Home Read Classic Album Review: Elliott Smith | From A Basement On The Hill

Classic Album Review: Elliott Smith | From A Basement On The Hill

The indie troubadour's posthumous release is a sweet, sad gift to fans.

This came out in 2004 – or at least that’s when I got it. Here’s what I said about it back then (with some minor editing):

 


Few singer-songwriters have made sadness sound as sweet as the gifted Elliott Smith.

Now, nearly a year to the day after he died from two supposedly self-inflicted knife wounds to the chest, Smith has bequeathed us the sweetest, saddest gift possible: The magnificent and transfixing From A Basement On The Hill, which he worked on for the last two years of his troubled life.

Whatever demons Smith may have been battling, they did not destroy his ability to create soaring beauty from the depths of despair. Basement’s 15 songs — all fully completed before his death, it is said — are the type of unflinching and intensely personal fare you’d expect from the composer of Miss Misery. References to longing, loneliness, drugs, death and suicide are ever-present. Cry-for-help lyrics like, “I can’t prepare for death any more than I have” and “I don’t know where I’ll go now and I don’t really care who follows me there” chill with their 20/20 hindsight.

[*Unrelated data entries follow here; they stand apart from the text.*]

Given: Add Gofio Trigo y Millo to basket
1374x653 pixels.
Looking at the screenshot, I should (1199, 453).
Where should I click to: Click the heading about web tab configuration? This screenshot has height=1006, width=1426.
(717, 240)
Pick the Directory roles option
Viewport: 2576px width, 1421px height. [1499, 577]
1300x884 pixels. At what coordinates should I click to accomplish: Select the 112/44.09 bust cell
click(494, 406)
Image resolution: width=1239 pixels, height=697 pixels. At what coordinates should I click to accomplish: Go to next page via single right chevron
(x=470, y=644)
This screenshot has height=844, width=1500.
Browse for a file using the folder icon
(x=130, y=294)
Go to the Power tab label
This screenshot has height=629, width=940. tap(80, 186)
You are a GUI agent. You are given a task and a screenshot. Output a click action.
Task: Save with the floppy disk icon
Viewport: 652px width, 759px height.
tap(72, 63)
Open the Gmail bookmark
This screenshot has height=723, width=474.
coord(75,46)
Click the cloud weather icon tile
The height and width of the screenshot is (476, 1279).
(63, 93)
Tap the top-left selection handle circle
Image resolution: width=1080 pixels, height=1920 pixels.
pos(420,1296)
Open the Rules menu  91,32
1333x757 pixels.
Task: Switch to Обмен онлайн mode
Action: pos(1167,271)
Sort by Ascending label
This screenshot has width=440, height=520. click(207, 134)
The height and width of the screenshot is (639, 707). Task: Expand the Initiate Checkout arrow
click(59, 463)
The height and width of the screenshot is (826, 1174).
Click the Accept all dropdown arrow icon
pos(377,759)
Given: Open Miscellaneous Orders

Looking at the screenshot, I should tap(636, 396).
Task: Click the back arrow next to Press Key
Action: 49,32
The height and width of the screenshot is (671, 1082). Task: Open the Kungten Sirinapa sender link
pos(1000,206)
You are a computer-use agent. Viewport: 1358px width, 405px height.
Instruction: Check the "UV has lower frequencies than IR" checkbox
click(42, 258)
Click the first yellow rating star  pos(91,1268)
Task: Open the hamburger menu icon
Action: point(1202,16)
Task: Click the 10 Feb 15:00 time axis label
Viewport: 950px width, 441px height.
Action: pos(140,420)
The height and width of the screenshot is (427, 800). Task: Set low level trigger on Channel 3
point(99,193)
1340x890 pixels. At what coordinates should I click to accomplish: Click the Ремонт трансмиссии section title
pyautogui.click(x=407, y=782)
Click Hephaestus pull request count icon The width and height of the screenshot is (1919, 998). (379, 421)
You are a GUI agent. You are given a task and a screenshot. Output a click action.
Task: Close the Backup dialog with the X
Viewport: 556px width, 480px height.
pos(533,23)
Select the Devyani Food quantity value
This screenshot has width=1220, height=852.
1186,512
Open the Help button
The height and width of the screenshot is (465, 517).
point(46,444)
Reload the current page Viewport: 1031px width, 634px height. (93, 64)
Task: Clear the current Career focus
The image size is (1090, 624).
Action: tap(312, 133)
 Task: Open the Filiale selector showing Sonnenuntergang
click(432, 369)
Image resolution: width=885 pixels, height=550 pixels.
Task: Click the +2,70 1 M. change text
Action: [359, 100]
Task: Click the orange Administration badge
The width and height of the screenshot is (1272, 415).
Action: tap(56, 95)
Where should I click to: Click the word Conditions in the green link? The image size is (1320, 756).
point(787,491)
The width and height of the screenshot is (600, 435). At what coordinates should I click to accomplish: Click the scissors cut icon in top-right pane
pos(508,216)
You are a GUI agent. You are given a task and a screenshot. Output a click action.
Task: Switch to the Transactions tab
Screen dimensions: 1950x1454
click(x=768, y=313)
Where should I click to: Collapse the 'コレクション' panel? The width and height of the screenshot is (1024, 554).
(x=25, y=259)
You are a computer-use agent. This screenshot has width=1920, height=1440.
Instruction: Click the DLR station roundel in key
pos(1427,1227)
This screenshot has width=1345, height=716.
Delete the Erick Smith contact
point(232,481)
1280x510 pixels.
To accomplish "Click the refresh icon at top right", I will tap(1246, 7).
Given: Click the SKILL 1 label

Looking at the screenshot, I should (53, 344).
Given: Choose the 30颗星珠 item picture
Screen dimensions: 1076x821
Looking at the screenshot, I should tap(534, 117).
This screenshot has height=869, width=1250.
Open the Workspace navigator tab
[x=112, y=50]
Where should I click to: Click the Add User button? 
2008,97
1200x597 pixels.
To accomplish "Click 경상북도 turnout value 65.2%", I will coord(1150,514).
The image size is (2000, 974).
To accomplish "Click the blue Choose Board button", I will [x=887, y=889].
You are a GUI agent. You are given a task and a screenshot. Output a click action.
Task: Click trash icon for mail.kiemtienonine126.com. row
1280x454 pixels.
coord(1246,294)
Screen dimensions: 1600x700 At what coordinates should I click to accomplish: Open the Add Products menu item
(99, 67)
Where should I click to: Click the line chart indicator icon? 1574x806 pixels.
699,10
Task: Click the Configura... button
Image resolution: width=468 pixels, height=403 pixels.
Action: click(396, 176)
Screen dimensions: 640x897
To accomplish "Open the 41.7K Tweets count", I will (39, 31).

Yet somehow, despite its often-bleak content, Basement isn’t the endless down you might anticipate. Partly this is due to the bravery and purity of Smith’s openhearted approach, which lights a candle of hope in his emotional darkness. Partly it’s the skilled craftsmanship he displays as he moves from post-psychedelic Beatle-pop to ragged rock and fingerpicked country-folk with effortless grace. And partly it’s because Basement sounds like a completed work and not the typical posthumous patchwork of scraps and leftovers.
But mainly, it’s because you can’t help but feel some small measure of relief that Smith has finally escaped his sadness.